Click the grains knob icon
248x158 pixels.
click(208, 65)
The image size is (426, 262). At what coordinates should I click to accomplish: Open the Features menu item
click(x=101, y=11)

=====

* [EXERCISE] In the listing above, the line with "The image size" starts the part to copy. Copy it through the last line exactly, with nothing else.

* [COMPLETED EXERCISE]
The image size is (426, 262). At what coordinates should I click to accomplish: Open the Features menu item
click(x=101, y=11)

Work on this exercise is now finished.